▶ **WORK ITEM**: List each line of the data in which the string "indicator" appears.

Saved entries
"""

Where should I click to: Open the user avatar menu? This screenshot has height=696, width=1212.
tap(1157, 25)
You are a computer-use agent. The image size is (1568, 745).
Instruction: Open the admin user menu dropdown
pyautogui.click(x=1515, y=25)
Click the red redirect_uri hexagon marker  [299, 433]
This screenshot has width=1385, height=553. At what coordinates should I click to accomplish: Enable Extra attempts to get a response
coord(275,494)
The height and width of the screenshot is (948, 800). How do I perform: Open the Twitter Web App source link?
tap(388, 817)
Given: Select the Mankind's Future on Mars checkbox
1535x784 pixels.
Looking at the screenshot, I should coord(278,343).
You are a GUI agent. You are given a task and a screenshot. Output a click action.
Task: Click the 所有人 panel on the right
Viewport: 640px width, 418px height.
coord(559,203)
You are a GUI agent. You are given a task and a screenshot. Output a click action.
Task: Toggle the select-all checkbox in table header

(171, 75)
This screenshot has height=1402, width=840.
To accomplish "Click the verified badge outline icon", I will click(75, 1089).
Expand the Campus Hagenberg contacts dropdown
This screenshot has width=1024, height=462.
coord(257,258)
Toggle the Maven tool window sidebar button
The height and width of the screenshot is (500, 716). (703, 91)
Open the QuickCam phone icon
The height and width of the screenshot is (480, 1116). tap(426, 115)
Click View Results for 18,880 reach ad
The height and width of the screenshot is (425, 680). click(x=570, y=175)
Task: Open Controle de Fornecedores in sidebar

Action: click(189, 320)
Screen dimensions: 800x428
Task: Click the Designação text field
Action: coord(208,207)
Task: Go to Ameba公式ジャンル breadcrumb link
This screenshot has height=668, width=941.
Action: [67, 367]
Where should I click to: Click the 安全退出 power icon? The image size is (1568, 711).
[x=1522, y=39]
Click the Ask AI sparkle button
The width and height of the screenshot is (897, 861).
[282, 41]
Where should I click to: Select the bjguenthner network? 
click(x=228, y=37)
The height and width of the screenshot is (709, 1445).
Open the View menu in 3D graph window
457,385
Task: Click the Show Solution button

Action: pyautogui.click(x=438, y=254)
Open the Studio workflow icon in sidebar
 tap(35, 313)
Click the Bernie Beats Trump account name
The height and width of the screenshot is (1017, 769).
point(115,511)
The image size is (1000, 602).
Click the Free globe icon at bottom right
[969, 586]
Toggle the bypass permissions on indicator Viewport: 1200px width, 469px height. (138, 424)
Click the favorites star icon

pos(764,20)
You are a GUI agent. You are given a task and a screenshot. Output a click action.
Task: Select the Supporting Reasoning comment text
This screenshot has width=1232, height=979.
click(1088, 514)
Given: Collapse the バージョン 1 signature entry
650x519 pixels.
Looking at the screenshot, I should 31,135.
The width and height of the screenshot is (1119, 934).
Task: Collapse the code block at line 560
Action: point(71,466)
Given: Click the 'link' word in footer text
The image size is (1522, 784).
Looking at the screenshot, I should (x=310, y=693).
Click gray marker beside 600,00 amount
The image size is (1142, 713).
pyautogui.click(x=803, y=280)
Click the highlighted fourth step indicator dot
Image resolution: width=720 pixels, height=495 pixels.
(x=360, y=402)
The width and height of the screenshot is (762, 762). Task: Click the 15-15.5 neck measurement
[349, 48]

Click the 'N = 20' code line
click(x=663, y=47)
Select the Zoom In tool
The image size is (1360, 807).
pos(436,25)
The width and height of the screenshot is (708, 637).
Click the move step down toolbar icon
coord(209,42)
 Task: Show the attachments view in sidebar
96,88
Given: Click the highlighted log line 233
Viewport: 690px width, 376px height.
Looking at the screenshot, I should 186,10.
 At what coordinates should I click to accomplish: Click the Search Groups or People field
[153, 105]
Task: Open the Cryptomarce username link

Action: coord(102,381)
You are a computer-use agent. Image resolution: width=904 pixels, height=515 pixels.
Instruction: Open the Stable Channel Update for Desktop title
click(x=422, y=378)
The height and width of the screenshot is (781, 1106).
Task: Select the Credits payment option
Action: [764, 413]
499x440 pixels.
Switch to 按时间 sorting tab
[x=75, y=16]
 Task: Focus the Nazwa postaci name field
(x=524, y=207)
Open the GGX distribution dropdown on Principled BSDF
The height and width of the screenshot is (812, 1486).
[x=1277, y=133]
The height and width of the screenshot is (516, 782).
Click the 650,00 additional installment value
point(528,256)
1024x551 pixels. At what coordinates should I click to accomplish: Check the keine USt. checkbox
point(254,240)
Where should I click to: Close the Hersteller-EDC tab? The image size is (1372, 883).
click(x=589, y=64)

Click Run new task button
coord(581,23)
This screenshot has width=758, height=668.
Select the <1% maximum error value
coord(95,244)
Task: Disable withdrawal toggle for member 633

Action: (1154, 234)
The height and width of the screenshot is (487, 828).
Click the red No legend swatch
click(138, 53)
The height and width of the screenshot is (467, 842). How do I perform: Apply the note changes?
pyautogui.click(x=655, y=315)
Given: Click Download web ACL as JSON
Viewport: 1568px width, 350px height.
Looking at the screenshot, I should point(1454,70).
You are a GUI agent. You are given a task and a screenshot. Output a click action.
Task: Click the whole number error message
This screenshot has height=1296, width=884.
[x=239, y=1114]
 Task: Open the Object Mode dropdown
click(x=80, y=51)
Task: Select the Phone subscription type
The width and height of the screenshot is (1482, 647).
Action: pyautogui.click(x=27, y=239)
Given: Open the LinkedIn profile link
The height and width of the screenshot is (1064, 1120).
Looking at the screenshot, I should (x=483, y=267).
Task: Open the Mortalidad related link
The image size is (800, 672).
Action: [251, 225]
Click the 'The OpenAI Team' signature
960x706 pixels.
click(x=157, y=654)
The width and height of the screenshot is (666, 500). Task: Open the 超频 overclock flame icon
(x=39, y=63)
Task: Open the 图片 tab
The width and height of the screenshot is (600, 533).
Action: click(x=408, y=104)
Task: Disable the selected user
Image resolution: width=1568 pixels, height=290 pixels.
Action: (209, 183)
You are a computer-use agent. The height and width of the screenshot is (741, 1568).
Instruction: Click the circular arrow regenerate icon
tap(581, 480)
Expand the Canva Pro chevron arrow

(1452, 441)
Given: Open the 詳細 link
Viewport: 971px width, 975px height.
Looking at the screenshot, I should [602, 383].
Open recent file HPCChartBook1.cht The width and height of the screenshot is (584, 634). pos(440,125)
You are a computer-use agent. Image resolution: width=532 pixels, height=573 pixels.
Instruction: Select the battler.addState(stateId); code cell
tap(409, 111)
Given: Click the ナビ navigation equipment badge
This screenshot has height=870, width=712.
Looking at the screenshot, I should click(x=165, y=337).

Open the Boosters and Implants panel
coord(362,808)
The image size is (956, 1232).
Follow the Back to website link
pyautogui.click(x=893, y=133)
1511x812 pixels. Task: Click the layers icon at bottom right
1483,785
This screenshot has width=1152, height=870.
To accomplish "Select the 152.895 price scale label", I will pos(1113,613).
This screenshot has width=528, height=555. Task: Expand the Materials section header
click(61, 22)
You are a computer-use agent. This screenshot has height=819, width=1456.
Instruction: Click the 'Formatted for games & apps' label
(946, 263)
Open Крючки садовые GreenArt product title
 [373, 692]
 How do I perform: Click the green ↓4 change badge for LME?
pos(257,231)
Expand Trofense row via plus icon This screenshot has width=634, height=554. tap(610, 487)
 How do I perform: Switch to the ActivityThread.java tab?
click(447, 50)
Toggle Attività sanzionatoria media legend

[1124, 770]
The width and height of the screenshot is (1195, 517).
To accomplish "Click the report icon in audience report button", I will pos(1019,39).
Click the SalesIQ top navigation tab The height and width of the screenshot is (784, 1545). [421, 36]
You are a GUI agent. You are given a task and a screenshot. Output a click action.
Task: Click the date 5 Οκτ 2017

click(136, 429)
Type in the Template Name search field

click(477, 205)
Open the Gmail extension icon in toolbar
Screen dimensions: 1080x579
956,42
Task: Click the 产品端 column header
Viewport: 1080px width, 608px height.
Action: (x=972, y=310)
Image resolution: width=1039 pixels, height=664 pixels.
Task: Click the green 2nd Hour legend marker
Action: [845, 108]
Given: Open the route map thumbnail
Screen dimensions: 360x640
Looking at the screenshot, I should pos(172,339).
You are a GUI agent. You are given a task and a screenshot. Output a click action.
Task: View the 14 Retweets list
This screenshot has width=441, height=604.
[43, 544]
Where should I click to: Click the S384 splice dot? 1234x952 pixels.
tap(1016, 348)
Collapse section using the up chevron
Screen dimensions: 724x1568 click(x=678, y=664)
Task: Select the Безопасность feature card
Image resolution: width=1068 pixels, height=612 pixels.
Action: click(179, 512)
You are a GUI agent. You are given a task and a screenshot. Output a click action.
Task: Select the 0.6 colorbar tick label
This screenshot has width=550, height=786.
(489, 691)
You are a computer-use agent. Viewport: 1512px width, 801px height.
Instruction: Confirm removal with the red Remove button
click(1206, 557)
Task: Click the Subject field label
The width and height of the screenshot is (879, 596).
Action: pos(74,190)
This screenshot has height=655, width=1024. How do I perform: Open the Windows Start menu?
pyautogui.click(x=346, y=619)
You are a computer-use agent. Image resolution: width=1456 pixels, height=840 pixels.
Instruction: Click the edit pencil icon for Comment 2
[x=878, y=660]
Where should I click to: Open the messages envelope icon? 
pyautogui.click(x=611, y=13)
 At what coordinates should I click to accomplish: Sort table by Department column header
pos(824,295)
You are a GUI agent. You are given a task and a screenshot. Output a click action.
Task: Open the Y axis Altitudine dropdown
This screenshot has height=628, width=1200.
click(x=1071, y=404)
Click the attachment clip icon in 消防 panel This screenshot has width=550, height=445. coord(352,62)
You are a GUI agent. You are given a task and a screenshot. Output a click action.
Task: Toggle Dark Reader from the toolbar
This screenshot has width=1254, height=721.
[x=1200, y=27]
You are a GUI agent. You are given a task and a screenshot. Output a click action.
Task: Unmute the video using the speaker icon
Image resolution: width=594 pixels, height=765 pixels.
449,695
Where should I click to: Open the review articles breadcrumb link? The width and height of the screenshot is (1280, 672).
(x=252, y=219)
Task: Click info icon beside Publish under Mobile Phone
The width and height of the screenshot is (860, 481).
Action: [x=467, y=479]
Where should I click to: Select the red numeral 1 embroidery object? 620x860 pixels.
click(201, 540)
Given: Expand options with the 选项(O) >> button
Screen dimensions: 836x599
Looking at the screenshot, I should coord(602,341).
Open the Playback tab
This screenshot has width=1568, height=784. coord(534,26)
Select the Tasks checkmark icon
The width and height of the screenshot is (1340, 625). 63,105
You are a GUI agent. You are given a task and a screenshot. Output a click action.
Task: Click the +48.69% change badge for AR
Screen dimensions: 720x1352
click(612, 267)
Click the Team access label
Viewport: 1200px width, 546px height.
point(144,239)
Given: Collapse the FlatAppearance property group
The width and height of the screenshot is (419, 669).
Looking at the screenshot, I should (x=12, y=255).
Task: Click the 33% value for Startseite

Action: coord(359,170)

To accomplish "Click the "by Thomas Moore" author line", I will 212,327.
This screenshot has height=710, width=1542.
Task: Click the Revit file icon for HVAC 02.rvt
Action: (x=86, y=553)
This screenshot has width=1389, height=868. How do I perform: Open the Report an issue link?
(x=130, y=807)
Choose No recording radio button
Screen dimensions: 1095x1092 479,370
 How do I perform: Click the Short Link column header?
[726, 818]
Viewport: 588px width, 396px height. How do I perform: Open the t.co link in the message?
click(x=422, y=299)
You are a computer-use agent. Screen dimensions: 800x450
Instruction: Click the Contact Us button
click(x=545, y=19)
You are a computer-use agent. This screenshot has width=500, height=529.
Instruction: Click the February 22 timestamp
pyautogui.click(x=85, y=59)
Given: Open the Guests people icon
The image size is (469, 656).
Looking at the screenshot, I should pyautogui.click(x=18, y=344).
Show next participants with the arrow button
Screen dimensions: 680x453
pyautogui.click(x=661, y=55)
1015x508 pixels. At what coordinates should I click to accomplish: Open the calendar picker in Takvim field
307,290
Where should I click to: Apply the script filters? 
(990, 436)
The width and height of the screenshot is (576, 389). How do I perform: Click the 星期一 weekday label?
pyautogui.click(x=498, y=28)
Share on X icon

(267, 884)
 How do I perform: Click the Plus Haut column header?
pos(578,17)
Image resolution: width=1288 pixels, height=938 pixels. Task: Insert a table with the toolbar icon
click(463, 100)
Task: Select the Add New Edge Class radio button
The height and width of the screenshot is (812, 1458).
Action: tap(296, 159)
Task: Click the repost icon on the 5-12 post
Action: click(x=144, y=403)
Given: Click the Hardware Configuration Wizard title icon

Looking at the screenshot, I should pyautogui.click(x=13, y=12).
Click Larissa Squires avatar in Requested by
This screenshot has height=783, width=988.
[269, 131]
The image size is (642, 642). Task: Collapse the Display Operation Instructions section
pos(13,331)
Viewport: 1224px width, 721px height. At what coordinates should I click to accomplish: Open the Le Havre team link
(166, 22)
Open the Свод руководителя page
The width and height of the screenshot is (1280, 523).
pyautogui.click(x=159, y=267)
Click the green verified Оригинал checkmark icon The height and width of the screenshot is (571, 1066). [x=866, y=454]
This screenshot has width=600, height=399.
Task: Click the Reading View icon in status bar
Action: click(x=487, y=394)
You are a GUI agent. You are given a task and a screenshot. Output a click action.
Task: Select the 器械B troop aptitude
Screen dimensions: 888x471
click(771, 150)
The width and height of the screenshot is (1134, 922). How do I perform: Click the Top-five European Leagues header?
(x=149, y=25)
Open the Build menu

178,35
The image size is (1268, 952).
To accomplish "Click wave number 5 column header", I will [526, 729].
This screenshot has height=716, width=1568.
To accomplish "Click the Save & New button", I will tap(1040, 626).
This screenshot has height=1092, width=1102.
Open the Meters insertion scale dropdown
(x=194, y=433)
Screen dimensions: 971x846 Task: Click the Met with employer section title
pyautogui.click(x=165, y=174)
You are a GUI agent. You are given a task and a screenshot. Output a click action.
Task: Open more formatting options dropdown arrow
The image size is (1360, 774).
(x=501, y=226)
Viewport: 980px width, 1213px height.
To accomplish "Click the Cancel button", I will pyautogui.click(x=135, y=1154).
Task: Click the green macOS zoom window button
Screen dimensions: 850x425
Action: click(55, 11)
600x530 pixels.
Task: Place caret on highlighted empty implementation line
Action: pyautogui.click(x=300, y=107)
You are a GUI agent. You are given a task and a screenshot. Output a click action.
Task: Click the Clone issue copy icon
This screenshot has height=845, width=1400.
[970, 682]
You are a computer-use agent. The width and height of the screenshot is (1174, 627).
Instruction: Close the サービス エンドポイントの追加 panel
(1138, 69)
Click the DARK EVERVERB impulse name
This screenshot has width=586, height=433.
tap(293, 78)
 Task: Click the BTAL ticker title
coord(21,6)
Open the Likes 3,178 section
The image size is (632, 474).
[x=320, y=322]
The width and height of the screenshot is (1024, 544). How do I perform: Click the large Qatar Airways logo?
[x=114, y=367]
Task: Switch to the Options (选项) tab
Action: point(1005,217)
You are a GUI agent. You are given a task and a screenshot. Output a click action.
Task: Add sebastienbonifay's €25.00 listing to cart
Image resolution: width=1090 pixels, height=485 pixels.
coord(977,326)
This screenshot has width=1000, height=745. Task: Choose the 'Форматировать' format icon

"""

▶ **FINISHED EXERCISE**:
Toggle the bypass permissions on indicator Viewport: 1200px width, 469px height. (138, 424)
Click the highlighted fourth step indicator dot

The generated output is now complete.